** INPUT FOR THIS TASK follows **
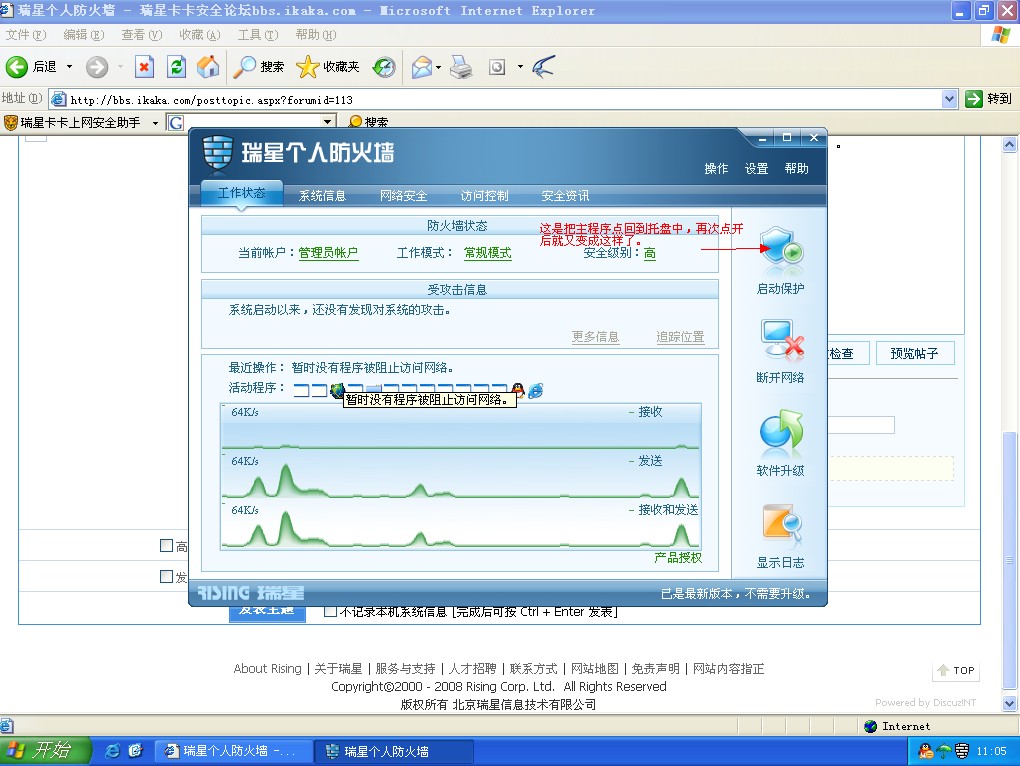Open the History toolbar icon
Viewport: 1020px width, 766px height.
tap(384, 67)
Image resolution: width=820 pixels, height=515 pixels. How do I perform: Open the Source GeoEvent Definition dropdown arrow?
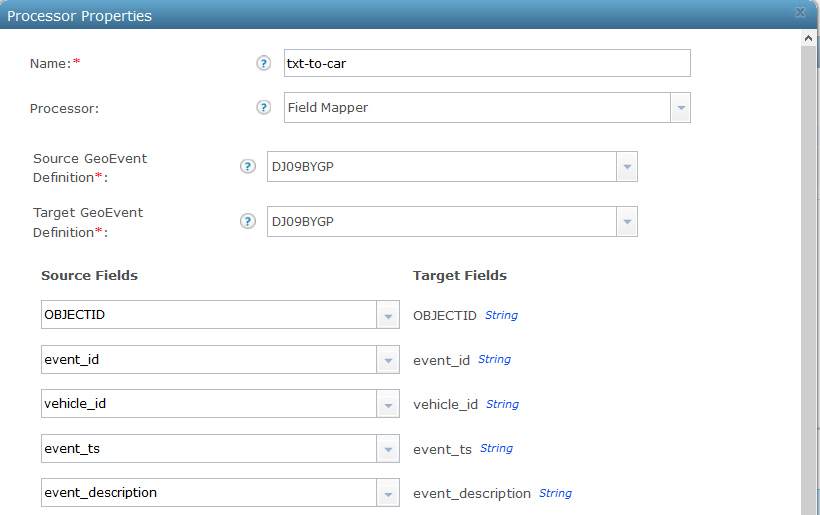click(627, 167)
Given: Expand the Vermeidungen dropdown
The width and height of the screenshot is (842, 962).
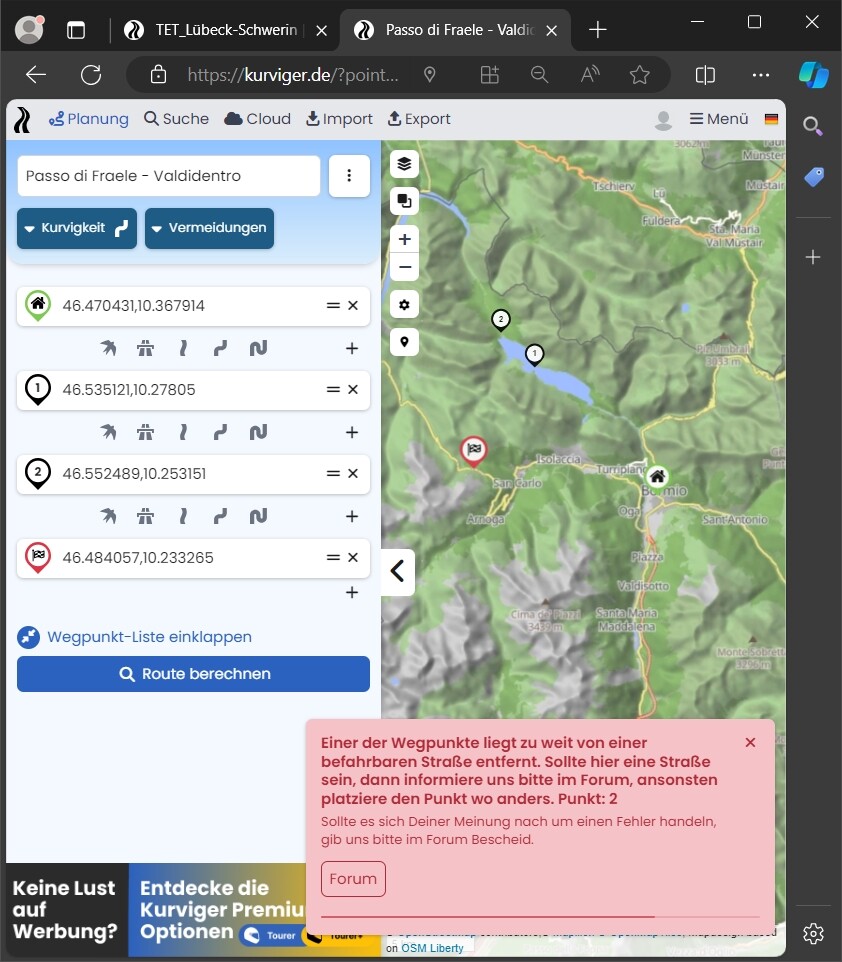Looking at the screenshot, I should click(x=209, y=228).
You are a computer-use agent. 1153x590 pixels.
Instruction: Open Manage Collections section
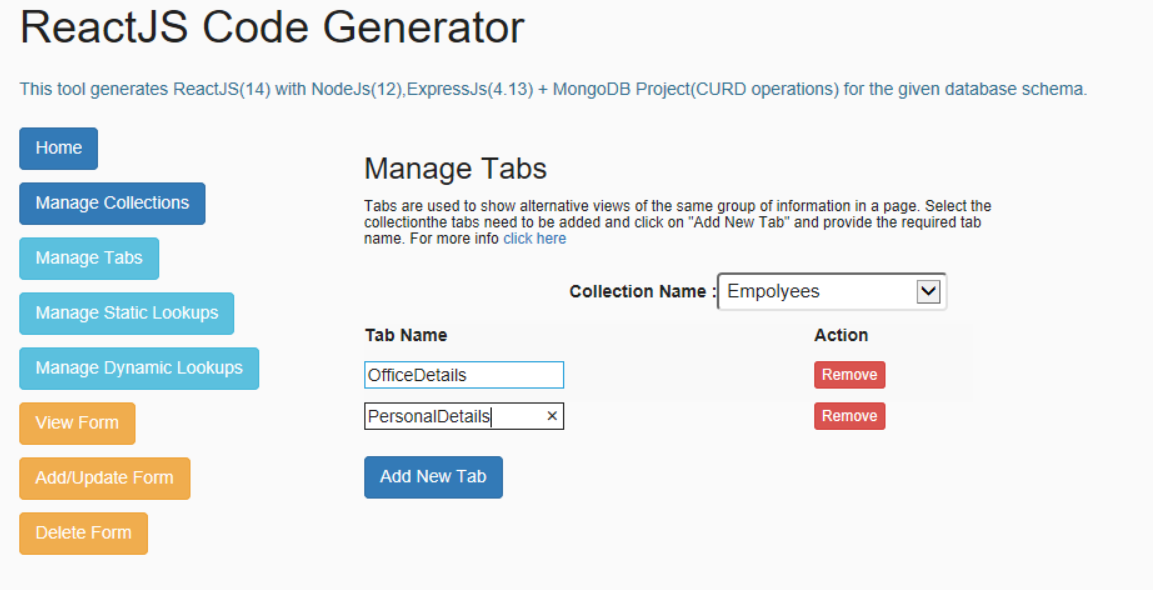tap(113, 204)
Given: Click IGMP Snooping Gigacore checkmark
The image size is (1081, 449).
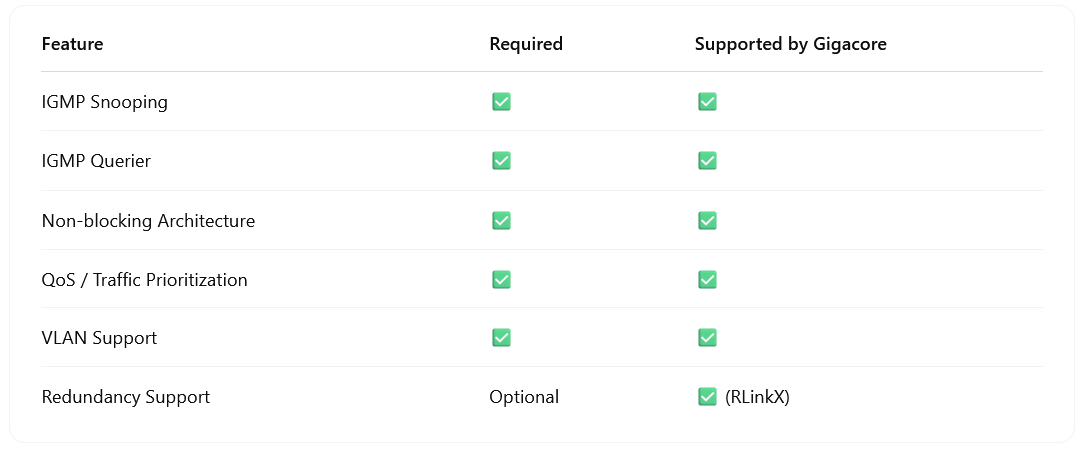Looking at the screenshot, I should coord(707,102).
** End of INPUT FOR THIS TASK **
## WHAT TO PRODUCE
Copy each line in the listing where "Given" appears.

## EXERCISE OUTPUT
Given: Expand the Vermeidungen dropdown
Given: Click IGMP Snooping Gigacore checkmark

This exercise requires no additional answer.